If I'd only reported aggregate, I'd have lost the most interesting finding.

Universal pattern

When you modify a model, diff at the per-subject level, not just aggregate. The mean is a summary; the distribution is the story. The 1.85pp aggregate looks like noise. The 7.7pp drop on trust_practice is a signal.


Conclusion

If you're deploying abliterated Qwen 3.6 35B for daily Traditional Chinese work in April 2026:

  1. For general writing, chat, fiction, blunt feedback — go ahead. The 1.85pp aggregate cost is invisible in practice and you get a model that doesn't hedge.
  2. For compliance, legal, financial advice — use the original Qwen. The −7.7pp on trust law and −7.1pp on administrative law is a real reliability hit.
  3. For pure reasoning / math — abliterated is roughly comparable to the original in this run, possibly a hair better. Don't expect a big gap either way.
  4. For Hokkien — neither helps. Use Yentinglin's Llama-3-Taiwan-70B.
  5. If you want a clean apples-to-apples comparison — quantize abliterated to FP8 yourself (monkey-patch llmcompressor; ~1 hour of toolchain work) and re-run. That removes the precision confound from this analysis.
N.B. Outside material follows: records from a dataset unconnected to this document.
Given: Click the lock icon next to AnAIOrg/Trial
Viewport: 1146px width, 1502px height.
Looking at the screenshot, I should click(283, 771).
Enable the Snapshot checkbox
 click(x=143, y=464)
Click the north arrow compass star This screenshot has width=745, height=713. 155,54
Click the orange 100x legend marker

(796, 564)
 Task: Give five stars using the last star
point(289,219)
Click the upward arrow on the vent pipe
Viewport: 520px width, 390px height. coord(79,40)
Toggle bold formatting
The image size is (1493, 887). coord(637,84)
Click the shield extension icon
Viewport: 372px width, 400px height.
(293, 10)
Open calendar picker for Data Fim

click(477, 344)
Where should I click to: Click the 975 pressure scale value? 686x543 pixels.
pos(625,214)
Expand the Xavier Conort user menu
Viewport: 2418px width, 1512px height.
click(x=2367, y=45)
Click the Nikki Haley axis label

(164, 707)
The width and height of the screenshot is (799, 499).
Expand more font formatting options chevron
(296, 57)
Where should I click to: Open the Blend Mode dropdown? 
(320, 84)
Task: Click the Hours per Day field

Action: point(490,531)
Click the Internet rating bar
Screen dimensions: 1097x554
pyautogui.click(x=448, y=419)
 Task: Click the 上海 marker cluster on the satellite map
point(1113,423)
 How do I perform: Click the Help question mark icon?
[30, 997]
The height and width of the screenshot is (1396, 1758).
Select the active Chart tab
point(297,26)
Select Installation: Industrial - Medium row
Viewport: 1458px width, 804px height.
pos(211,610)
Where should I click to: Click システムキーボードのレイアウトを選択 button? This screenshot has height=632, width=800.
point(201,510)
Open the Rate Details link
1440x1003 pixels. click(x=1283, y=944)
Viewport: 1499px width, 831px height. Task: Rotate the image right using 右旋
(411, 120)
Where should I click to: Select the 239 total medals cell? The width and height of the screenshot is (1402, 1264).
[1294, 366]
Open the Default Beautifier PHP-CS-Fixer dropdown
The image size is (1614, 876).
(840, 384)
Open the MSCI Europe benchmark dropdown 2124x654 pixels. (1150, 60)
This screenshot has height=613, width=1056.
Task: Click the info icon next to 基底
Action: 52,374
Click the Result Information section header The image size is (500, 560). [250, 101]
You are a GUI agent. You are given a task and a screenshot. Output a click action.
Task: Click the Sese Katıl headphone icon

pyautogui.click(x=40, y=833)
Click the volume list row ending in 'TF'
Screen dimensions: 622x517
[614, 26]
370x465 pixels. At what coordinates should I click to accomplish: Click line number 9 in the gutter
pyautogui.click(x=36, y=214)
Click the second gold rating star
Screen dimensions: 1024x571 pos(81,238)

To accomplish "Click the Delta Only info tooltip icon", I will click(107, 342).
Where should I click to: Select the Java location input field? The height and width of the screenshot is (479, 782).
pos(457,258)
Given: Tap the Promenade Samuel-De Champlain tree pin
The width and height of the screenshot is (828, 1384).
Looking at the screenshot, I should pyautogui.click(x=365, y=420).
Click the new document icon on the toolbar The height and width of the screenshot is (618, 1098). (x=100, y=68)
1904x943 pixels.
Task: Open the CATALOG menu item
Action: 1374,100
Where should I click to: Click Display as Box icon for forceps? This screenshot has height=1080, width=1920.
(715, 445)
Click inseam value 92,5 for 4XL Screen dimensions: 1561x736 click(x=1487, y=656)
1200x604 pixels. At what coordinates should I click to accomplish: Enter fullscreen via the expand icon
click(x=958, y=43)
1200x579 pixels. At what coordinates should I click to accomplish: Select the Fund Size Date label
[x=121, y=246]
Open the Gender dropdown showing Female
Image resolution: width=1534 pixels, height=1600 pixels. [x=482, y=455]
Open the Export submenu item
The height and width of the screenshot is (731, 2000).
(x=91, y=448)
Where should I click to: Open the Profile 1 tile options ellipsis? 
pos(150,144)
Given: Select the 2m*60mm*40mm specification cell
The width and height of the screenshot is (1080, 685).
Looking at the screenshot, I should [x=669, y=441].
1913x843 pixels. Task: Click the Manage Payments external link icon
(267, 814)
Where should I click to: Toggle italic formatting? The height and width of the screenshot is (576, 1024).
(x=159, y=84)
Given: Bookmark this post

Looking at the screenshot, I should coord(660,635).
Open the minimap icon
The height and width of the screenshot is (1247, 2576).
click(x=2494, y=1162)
Run config and the full 51-subject Δ table are in ~/tmmlu-runs/qwen-abl-bf16-full/ on my GX10. The whole abliterated run took about 5 hours wall-clock at BF16; an FP8 run would be ~3 hours.


Also in this series:

FAQ

What is abliteration and why use it?
Abliteration is a weight-modification technique that suppresses a model's refusal behavior by neutralizing the projection direction associated with refusing. It's done after training, requires no fine-tune dataset, and produces a model that follows instructions instead of declining them. Used for fiction writing, blunt feedback, security research, and chat where alignment hedging gets in the way.
Did abliteration tank the model's Traditional Chinese ability?
No. Aggregate TMMLU+ dropped from 75.07% to 73.22%, a 1.85 percentage-point loss. Even after abliteration, the model still beats Gemma 4 26B-A4B by 26.92 percentage points on Traditional Chinese. The cost is real but smaller than the difference between models.
Where does abliteration cost the most?
Regulatory and authority-laden subjects: trust_practice (−7.7pp), administrative_law (−7.1pp), anti_money_laundering (−6.7pp). These are subjects where 'the right answer is the conservative legal one,' so removing the model's tendency to default to the conservative answer hurts disproportionately.
Did anything improve after abliteration?
Yes — pure reasoning and math subjects went up slightly: logic_reasoning (+2.9pp), junior_math_exam (+1.7pp), junior_chinese_exam (+1.1pp). One interpretation: abliteration removes mid-thought hedging, so subjects that benefit from confident reasoning gain a tiny bit.
Why did Taiwanese Hokkien get worse, not better?
Hokkien dropped from 41.86% to 37.21% (−4.65pp). The blind spot has nothing to do with safety filtering — it's data scarcity (no standardized written form, tiny public corpus). Abliteration just slightly perturbs the weights, and on a domain the model never learned, perturbation is pure noise. There's no 'unlock' to find.